**Rows of pointing data**:

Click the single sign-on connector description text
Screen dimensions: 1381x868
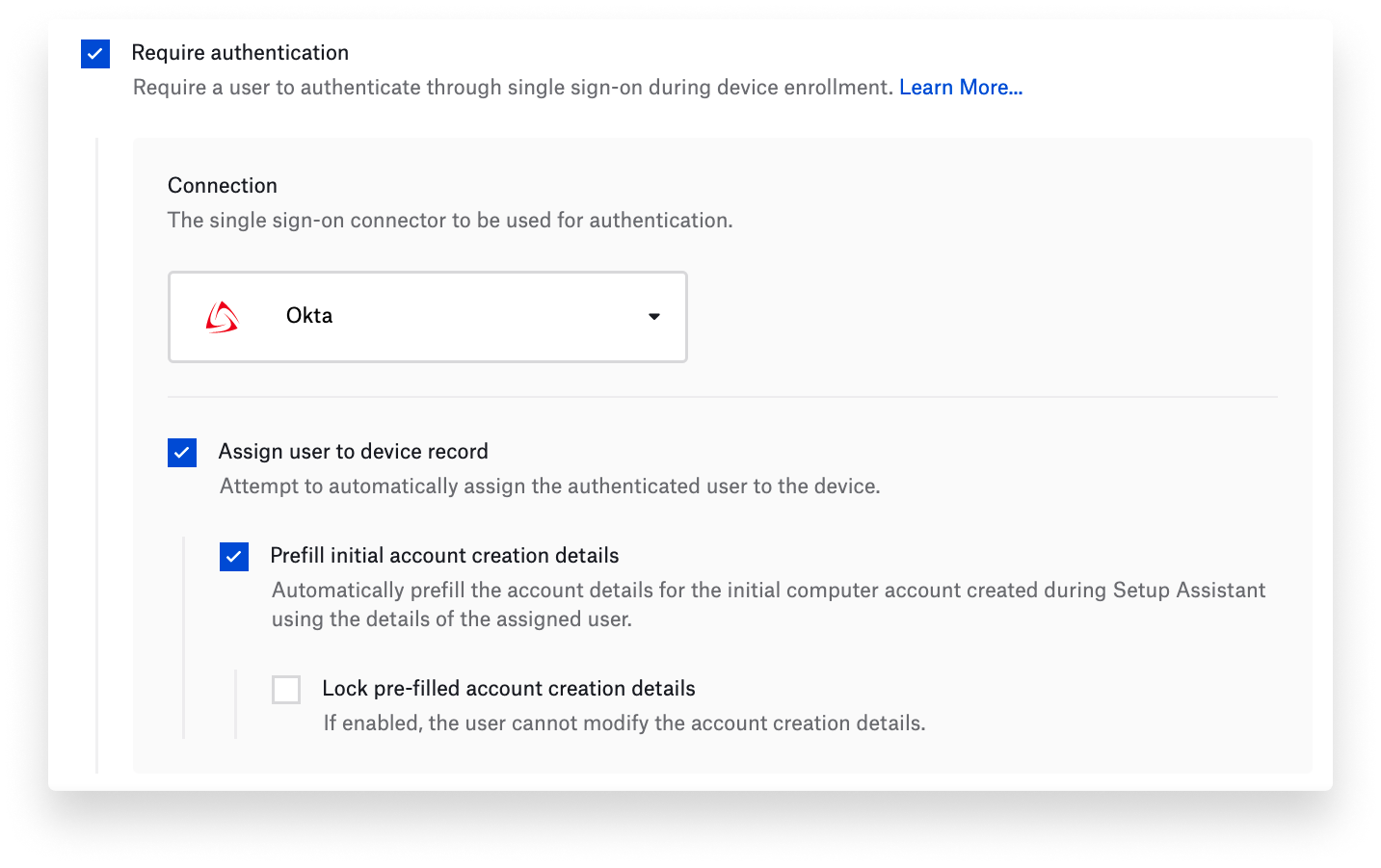(x=450, y=221)
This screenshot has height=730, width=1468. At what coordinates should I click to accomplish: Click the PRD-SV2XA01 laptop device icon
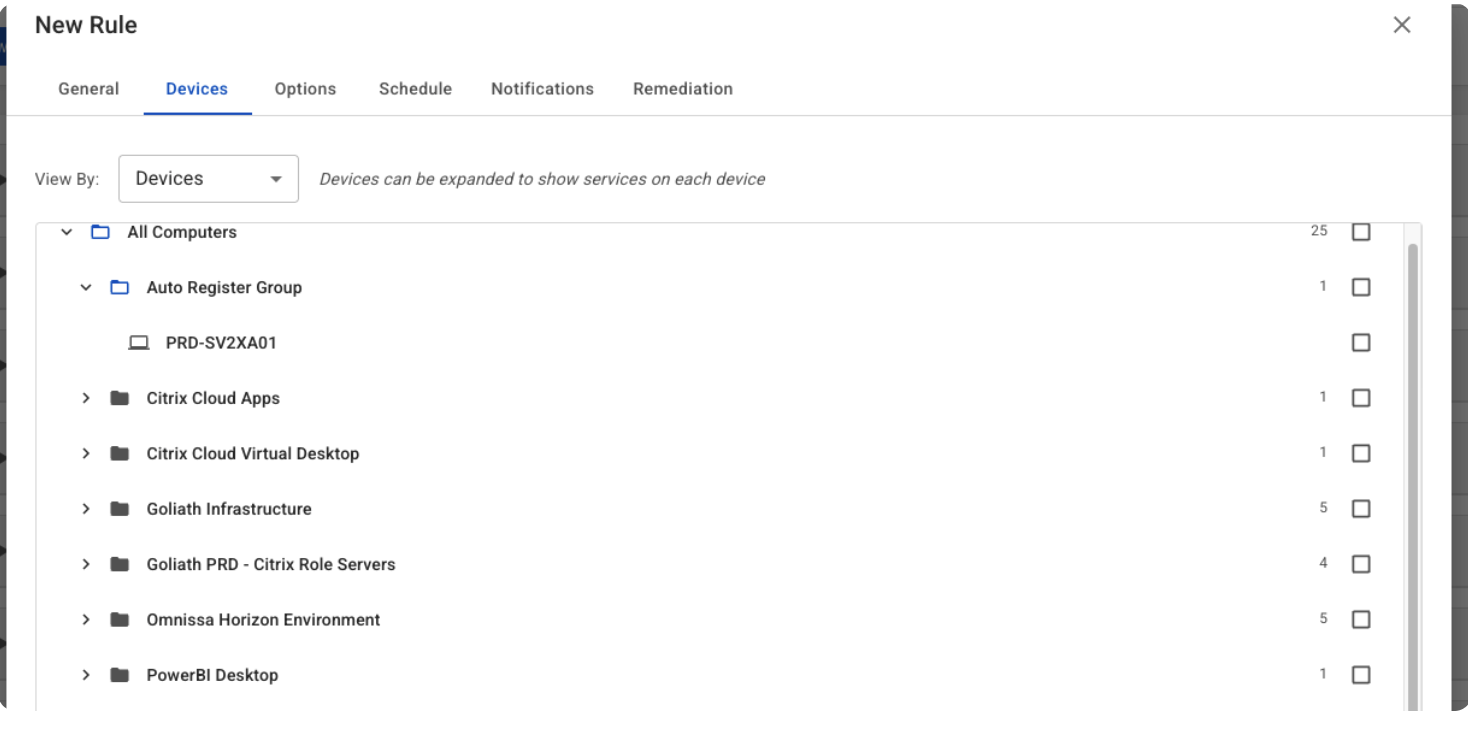139,343
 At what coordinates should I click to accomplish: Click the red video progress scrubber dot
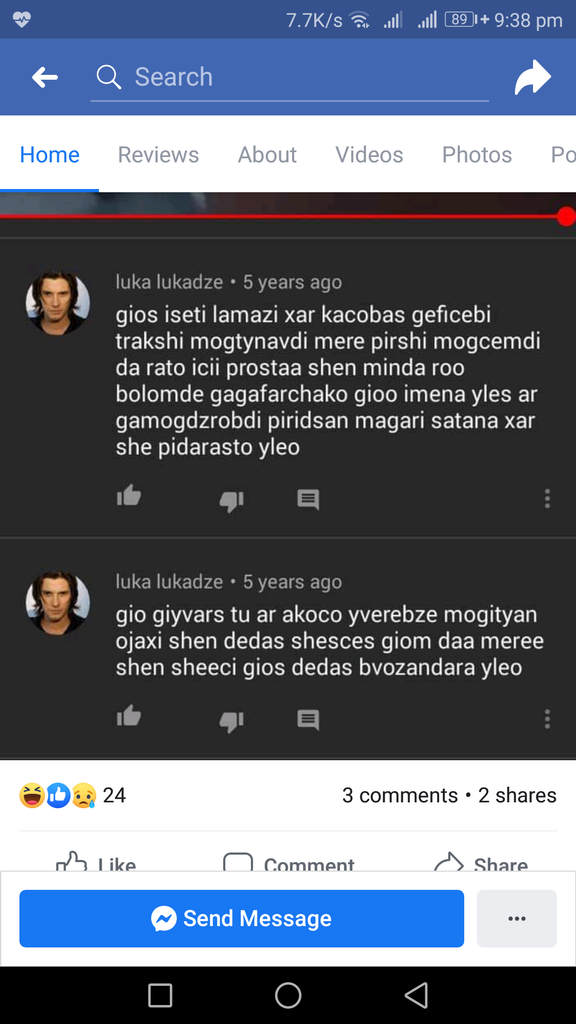pyautogui.click(x=566, y=216)
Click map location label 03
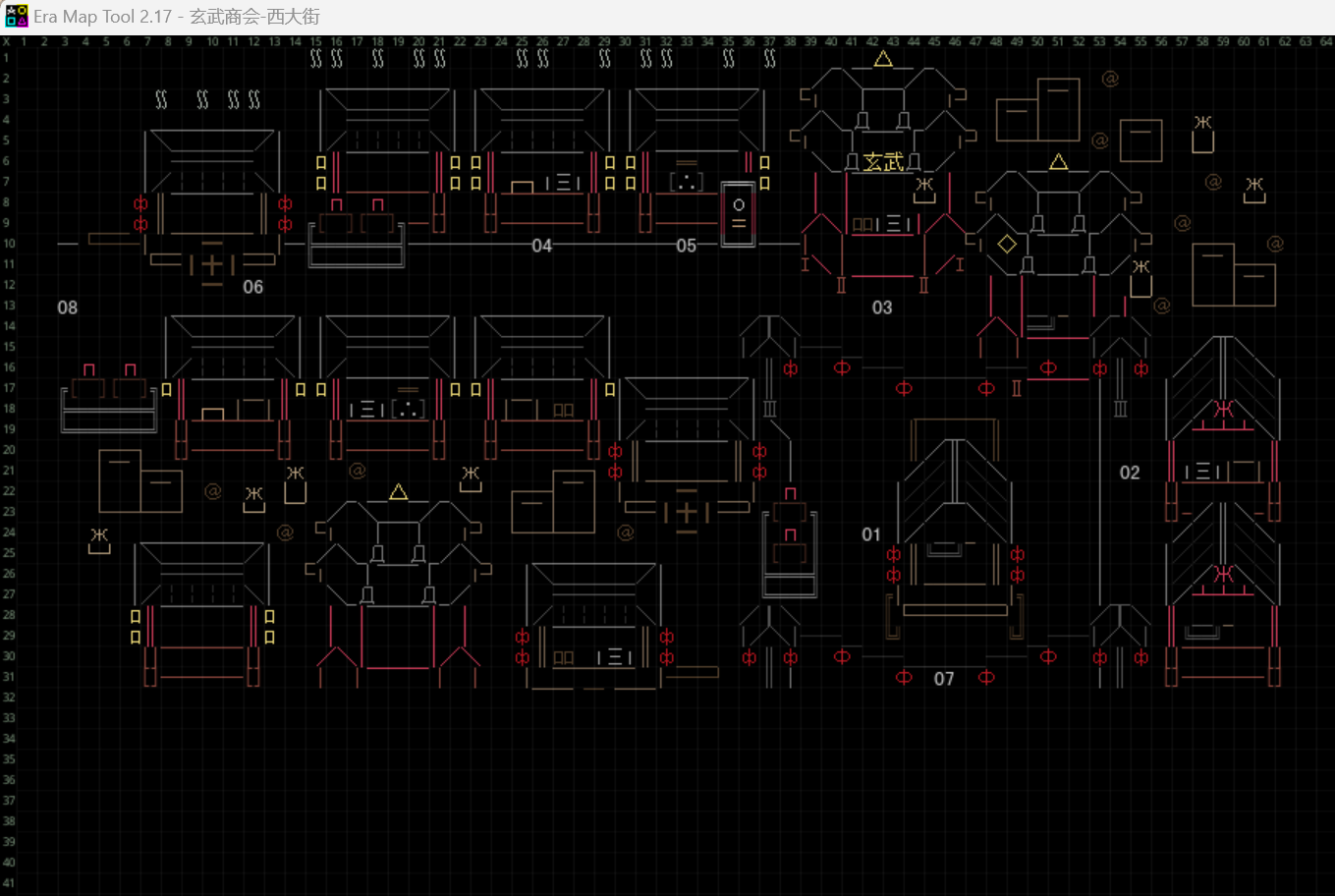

**YOUR OBJECTIVE**: Retype every row above verbatim, keeping the pictures out of your answer.

**EXERCISE RESPONSE**:
Click the single sign-on connector description text
Screen dimensions: 1381x868
(x=450, y=221)
This screenshot has height=730, width=1468. At what coordinates should I click to accomplish: Click the PRD-SV2XA01 laptop device icon
139,343
 At what coordinates should I click to accomplish: Click the red video progress scrubber dot
pyautogui.click(x=566, y=216)
Click map location label 03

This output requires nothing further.